África no podía pertenecer al mismo mundo que los frívolos salones de té londinenses... Aquel viaje enseñó a Evelyn lo insignificante que era, como un diente de león al viento. Se había casado en la distancia con el terrateniente Pennyworth. La dote de una mujer soltera de 35 años en 1911 solo era un futuro incierto
Cuando llegó a El Cairo, en lugar de su marido la esperaba Zareb, un muchacho alto, de ojos brillantes y piel chocolate, que la conduciría hasta aquellas tierras que llamaban Kenia.
Evelyn se acostumbró pronto a los insectos y al calor sofocante. Y, sobre todo, a la presencia de Zareb.
5000 kilómetros les esperaban, 50 días. Un largo camino a casa. Pudieron deleitarse con la belleza de las jirafas, el trotar de las cebras y el paso de los elefantes. Contemplar los hermosos amaneceres en un horizonte de acacias y baobabs y las noches estrelladas sobre los lagos cubiertos de rosados flamencos... Cuanto más viajaban menos ansiaban llegar a su destino.

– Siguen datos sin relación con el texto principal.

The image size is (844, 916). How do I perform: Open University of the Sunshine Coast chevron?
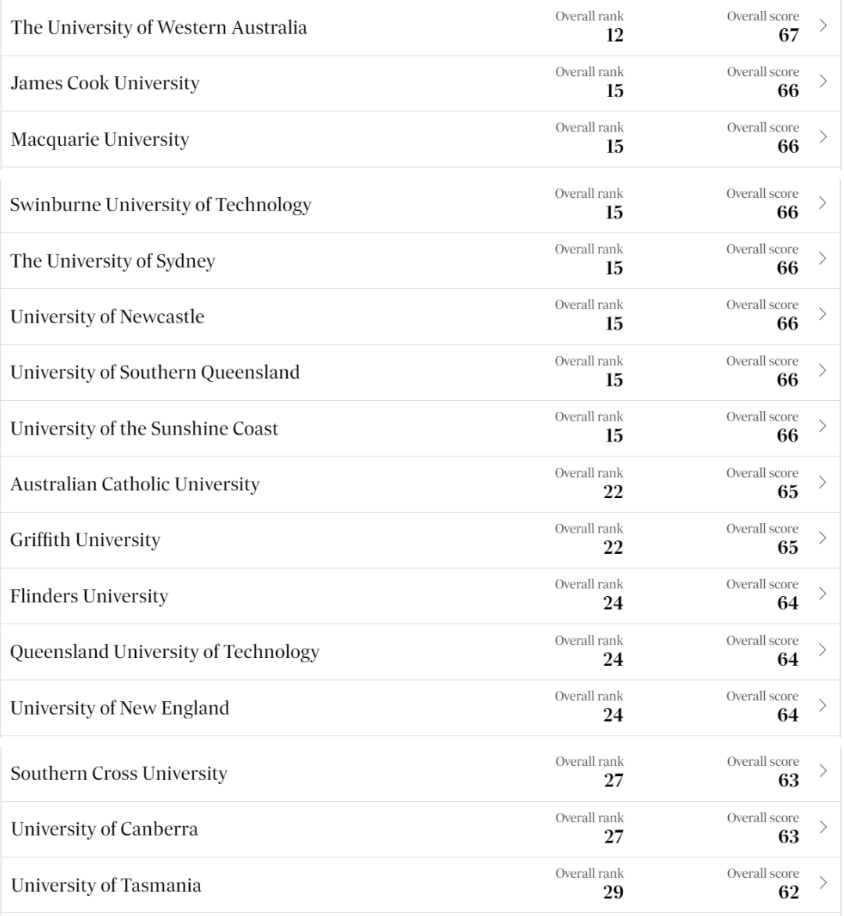click(822, 426)
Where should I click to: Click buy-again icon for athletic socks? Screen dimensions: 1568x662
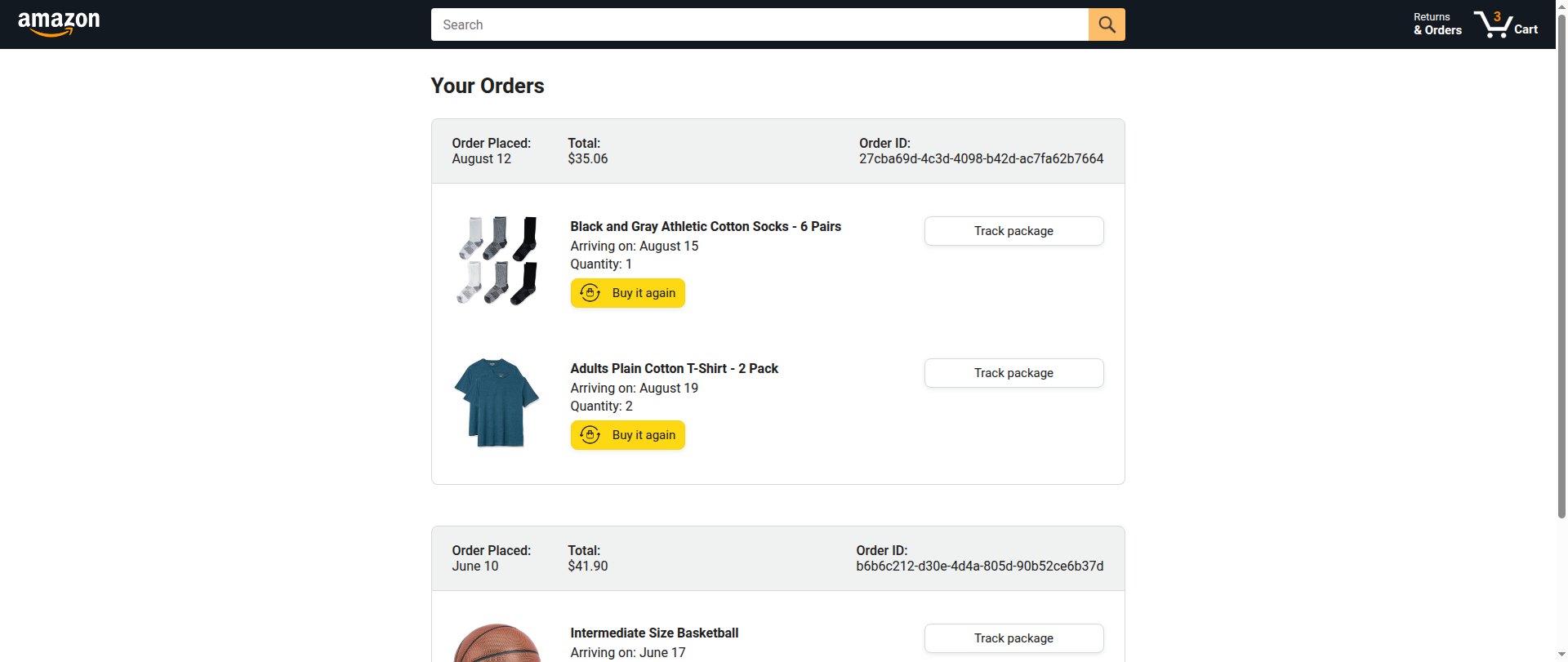coord(590,293)
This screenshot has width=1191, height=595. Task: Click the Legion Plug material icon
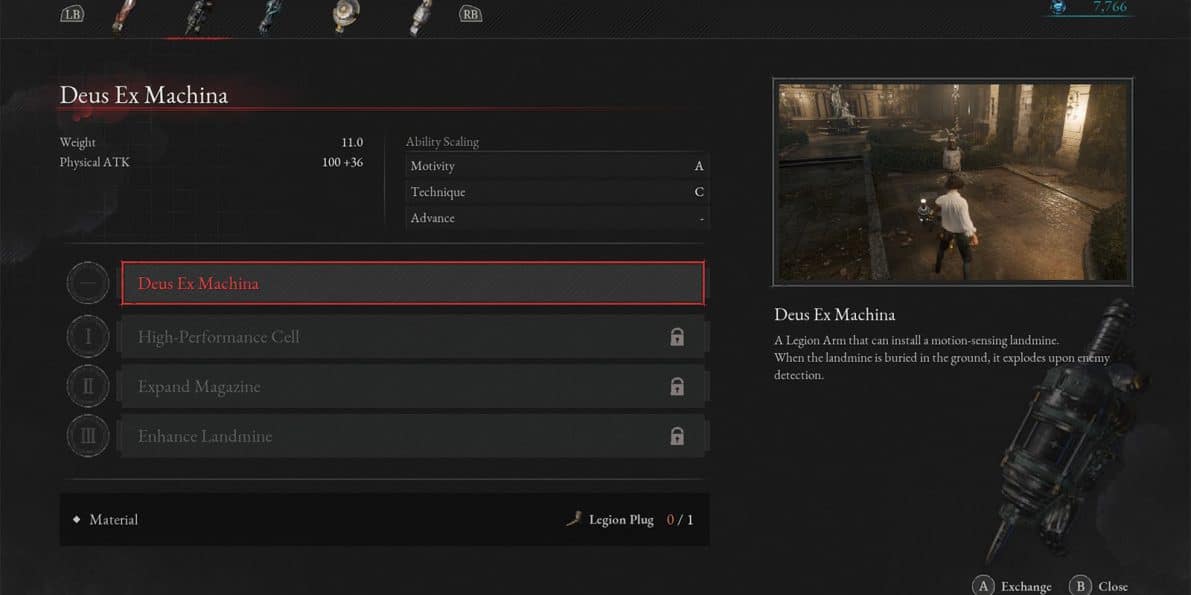tap(573, 519)
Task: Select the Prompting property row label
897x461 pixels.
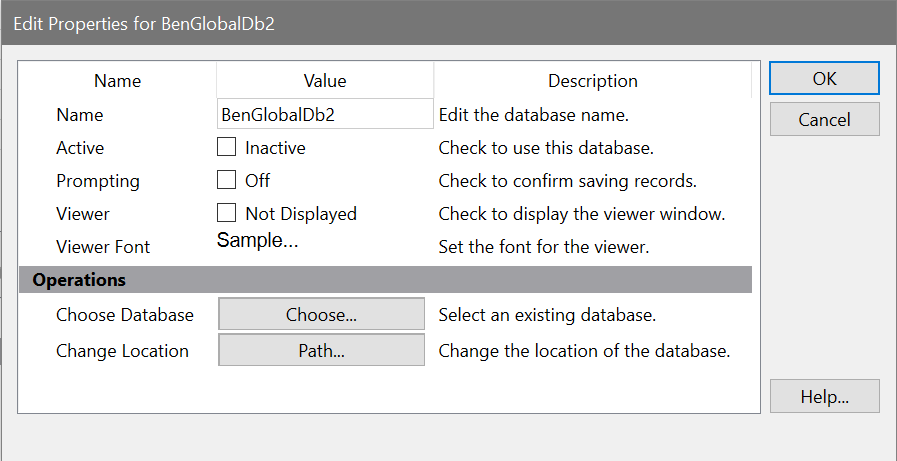Action: click(98, 181)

Zareb la tomaba de la mano al caminar, la miraba y sonreía ante su juvenil entusiasmo. Hasta que un día, Evelyn comprendió que aquella sonrisa reflejaba amor. Y más aún, que la suya propia también lo hacía.
Llegó el día 60... Pennyworth miraba más allá de sus tierras pero nunca vio llegar a Zareb ni a su esposa. Lo único que le quedó de ella fue un pequeño retrato en un camafeo. Nunca sabría que sus ojos eran verdes como el prado, que le gustaba andar descalza y que cuando reía, arrugaba la nariz. Tampoco imaginaría que no muy lejos de allí, Evelyn contemplaba cada día amanecer entre los brazos de alguien que no podía ser más distinto a ella.
En cualquier otra parte del mundo un amor así habría sido imposible. Pero allí no. No en África.